On Friday, U.S. District Court Judge Michael Simon granted the extension to allow for more evidence. After that, he said he would rule on whether to not to grant a preliminary injunction, a more permanent decision that would stay in place until the case is resolved.

In May, a trio of environmental groups sued the Bureau of Land Management. They’re trying to prevent the federal government from allowing the Hammond family from grazing cattle on what the environmental groups argue is sensitive lands for sage grouse and redband trout.

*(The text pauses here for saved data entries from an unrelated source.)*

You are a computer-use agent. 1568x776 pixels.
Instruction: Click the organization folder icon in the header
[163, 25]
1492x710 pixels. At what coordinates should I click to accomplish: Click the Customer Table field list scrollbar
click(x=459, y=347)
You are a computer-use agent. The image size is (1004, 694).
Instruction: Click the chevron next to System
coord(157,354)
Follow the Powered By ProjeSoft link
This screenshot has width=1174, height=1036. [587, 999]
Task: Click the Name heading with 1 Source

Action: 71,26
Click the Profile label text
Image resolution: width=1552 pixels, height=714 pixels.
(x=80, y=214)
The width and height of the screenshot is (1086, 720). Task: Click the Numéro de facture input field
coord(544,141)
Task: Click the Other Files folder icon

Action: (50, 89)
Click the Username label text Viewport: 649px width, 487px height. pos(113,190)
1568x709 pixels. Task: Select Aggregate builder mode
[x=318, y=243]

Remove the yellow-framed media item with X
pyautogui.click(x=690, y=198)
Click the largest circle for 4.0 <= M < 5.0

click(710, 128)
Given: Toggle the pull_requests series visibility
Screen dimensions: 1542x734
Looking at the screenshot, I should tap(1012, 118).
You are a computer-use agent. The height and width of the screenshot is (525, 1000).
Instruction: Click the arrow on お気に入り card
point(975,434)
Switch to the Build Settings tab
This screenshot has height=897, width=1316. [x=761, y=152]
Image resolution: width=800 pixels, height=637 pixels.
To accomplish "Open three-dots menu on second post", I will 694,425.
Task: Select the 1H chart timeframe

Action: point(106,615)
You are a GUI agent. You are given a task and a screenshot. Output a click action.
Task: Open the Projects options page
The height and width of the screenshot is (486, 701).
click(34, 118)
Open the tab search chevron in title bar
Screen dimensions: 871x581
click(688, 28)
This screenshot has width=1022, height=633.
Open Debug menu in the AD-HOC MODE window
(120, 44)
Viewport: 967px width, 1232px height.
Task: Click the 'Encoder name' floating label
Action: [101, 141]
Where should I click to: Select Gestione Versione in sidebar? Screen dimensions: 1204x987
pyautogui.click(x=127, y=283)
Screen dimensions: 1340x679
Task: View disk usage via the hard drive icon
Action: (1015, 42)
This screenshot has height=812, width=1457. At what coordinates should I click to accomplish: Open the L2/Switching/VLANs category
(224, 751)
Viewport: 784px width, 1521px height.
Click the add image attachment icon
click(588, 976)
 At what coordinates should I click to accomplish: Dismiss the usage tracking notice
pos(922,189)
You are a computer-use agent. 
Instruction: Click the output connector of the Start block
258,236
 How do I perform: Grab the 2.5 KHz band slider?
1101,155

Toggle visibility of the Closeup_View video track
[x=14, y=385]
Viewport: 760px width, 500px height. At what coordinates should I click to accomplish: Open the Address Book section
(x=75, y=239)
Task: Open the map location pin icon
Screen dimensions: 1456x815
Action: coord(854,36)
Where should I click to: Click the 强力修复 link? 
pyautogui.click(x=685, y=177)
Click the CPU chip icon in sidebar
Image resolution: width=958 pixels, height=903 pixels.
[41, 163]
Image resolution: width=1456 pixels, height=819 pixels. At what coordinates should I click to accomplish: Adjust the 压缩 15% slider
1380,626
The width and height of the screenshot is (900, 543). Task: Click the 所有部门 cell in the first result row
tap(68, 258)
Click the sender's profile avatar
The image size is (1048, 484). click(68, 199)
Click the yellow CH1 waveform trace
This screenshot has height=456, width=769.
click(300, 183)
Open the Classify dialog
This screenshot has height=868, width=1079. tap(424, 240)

Protesters object to the sentencing of Oregon ranchers Dwight and Steven Hammond during a rally in Burns, Oregon, on June 2, 2016. CREDIT: AMELIA TEMPLETON

Protesters object to the sentencing of Oregon ranchers Dwight and Steven Hammond during a rally in Burns, Oregon, on June 2, 2016. CREDIT: AMELIA TEMPLETON/OPB

The Hammonds and their run ins with federal officials were at the center of the 2016 occupation of the Malheur National Wildlife Refuge. In 2012, Dwight and Steven Hammond were convicted of arson on public lands. Standoff leaders cited their punishments in that case as the reason for the refuge takeover. President Donald Trump pardoned the Hammonds a year ago, and Interior Secretary Ryan Zinke restored their grazing permits on his way out of office in January.

The order granted the Hammonds, prominent in the Harney County ranching community, the ability to graze cattle on 26,000 acres of federal land.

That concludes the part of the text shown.